**What you need to do:**
- A) Transcribe the class design discussion from "He worked with" to "to pick up.".
- B) In the class design discussion, what reason does Mr. Mearls give on the podcast for the warlord not deserving to be a class?

**Source excerpt:**
──────────────────────────────

You don't make new mechanics just because you have a class and need a mechanic. YOu make a new class because you have a good mechanic that is worthy of a new class.
I think that's backwards of the 5e design philosophy. In the podcast, Mr. Mearls said (rather stream-of-consciousness, but as best I could follow) that the warlord didn't deserve to be a class because it was originally concieved as a mechanic (martial healing, I suppose?) not as an archetype.
He worked with Heinsoo, who came up with the class, so he should know - or maybe its sour grapes because he didn't like working for Heinsoo. ::shrug::
In any case, the Warlord certain /does/ represent a substantial archetype, and one that other classes consistently failed to model.
If you can represent a class with existing mechanics - that means it is really just a variant of one or more existing classes.
A nice argument for classless systems. If your mechanics are good enough, you don't need classes.
If two classes are mechanically distinct but conceptually identical, I can't fathom what problem that could create at the table. If I want to play a character of that concept, I have two mechanical representations to choose from. Choices are good. I only need to be familiar with one of them, so I don't see how the existence of another makes the game more difficult for me to pick up.
That's system mastery, though. If you only know of one of the classes (say the other is from an obscure supplement), then you can make your character that you want and everything is fine (because there is no system mastery required); if you have the choice between the two, then you must analyze everything about the entire game in order to choose between them. It's like a starving dog who is equidistant from two bowls of food which are not identical but which require lengthy analysis in order to determine the many differences.
If two classes are conceptually distinct but mechanically identical, why have two classes?
The language could probably stand to be clearer, but I see a difference between "a mechanical distinction" and "distinct mechanics." Classes should be distinct withinthe system mechanics, but that can be something as small as saying a swashbuckler has a better weapon attack progression and a rogue has more skills. New mechanics should only be introduced when the difference between concepts cannot be adequately expressed with the existing mechanics.

──────────────────────────────

**Data block:**
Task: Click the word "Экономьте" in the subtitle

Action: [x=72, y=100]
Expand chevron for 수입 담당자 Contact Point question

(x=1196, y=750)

──────────────────────────────

**Answers below:**
- A)
He worked with Heinsoo, who came up with the class, so he should know - or maybe its sour grapes because he didn't like working for Heinsoo. ::shrug::
In any case, the Warlord certain /does/ represent a substantial archetype, and one that other classes consistently failed to model.
If you can represent a class with existing mechanics - that means it is really just a variant of one or more existing classes.
A nice argument for classless systems. If your mechanics are good enough, you don't need classes.
If two classes are mechanically distinct but conceptually identical, I can't fathom what problem that could create at the table. If I want to play a character of that concept, I have two mechanical representations to choose from. Choices are good. I only need to be familiar with one of them, so I don't see how the existence of another makes the game more difficult for me to pick up.

- B) He said it was originally conceived as a mechanic rather than as an archetype.